Berkaca dari itulah, lanjut Adi, mereka membentuk pokja komuniitas pecinta mangrove yang anggotanya berasal dari unsur Karangtaruna desa Kertomulyo. Ia mengungkapkan, untuk memulai konservasi bagi pecinta lingkungan di Kertomulyo tidak mudah. Apalagi jika melihat geografis garis pantai yang panjang sekali. Untuk itu, mereka membuat kampanye isu lingkungan terhadap penyelamatan Pantai Utara dengan melibatkan para stakeholder di Kabupaten Pati, para akademisi dan para praktisi dari luar Pati.
“Dari sinilah muncul isu bersama tentang konservasi lingkungan Pantai Utara dan gerakan menanam mangrove di Kabupaten Pati,” ujar Adi.

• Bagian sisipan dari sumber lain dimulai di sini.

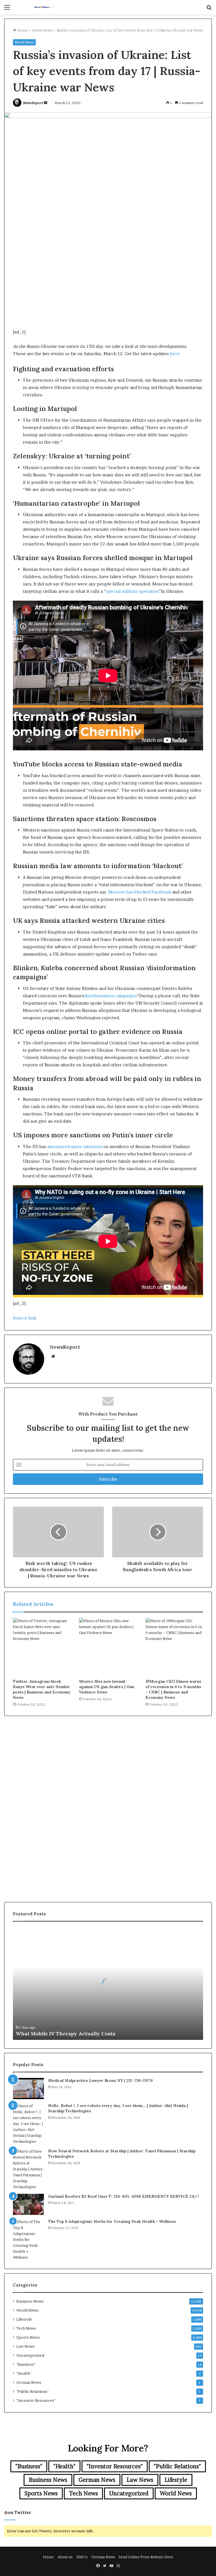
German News (28, 2382)
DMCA (82, 2557)
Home (22, 30)
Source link (24, 1318)
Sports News (28, 2337)
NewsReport (33, 103)
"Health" (23, 2373)
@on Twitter (17, 2512)
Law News (25, 2346)
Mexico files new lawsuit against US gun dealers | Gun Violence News (106, 1687)
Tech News (26, 2328)
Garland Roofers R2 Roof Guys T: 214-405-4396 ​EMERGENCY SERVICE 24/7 (123, 2196)
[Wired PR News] (44, 7)
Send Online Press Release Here (146, 2557)
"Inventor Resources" (36, 2400)
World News (42, 30)
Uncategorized (30, 2355)
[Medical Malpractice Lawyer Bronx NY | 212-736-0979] (28, 2088)
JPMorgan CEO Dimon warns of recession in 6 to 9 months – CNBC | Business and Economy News (173, 1689)
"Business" (25, 2364)
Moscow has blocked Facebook (139, 892)
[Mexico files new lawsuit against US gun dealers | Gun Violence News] (108, 1647)
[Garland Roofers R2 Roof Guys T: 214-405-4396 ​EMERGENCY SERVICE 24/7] (28, 2204)
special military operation (132, 591)
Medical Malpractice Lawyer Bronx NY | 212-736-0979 (100, 2080)
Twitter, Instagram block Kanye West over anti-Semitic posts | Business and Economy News (41, 1689)
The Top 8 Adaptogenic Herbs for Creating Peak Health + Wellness (112, 2221)
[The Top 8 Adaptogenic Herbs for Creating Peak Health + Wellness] (28, 2239)
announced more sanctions (74, 1146)
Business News (30, 2301)
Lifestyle (24, 2319)
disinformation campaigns (110, 995)
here (175, 353)
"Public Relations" (32, 2391)
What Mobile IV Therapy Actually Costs (65, 2033)
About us (65, 2557)
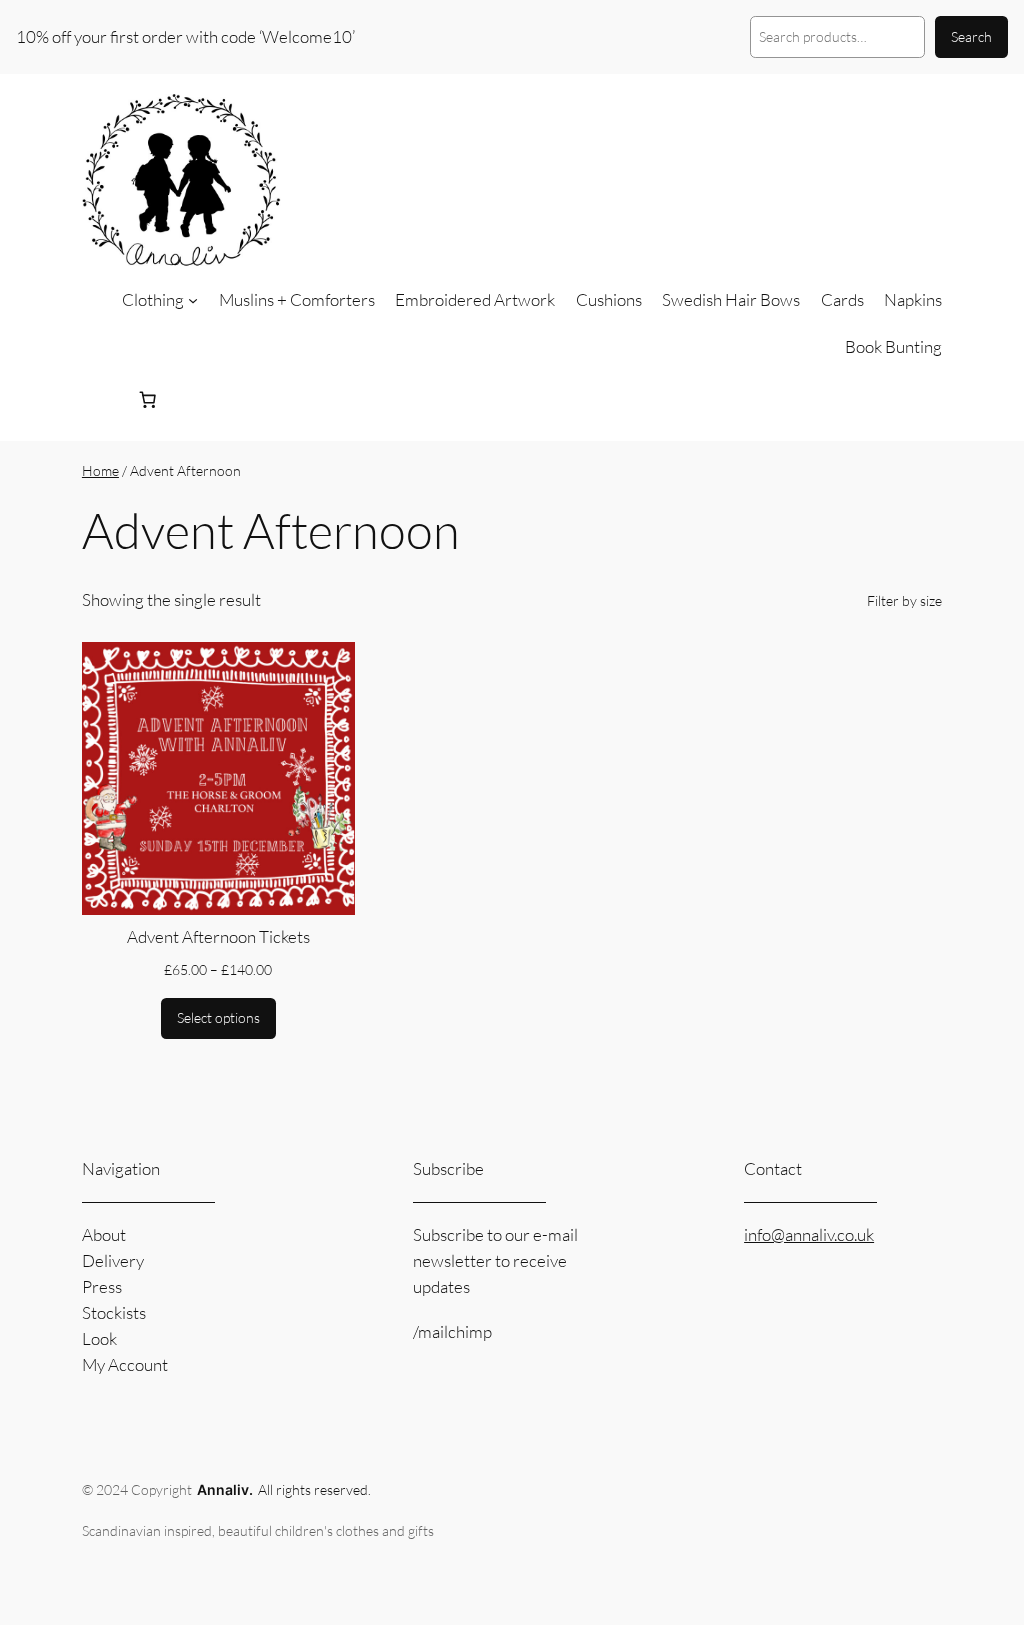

Dari kegiatan konservasi inilah, akhirnya bisa membangkitkan kesadaran lingkungan dari berbagai elemen yang ada di kabupaten Pati, untuk melakukan penanaman tanaman mangrove. Dari aksi-aksi sosial masyarakat itulah, akhirnya mendapatkan perhatian dari pemerintah. Dimana sejak tahun 2018, mulailah program pembangunan konservasi lingkungan di tingkatkan menjadi pembangunan wisata PK sebagai bagian pembangunan ekonomi kreatif.
Dengan kondisi PK yang sedemikian rupa dan sudah banyak dikunjungi para wisatawan, para aktivis lingkungan PK berharap agar pembangunan infrastruktur jalan segera di bangun oleh pemerintah. Begitu juga fasilitas air bersih dan sanitasi di lokasi segera dibangun. Harapannya, setelah infrastruktur dibangun, di lokasi PK akan cepat berdiri restoran dan tempat hiburan.
“Saya berharap dengan fokus pembangunan PK sebagai miniatur wisata Indonesia berbasis desa sekaligus konservasi lingkungan hidup untuk kita bersama,”kata Adi.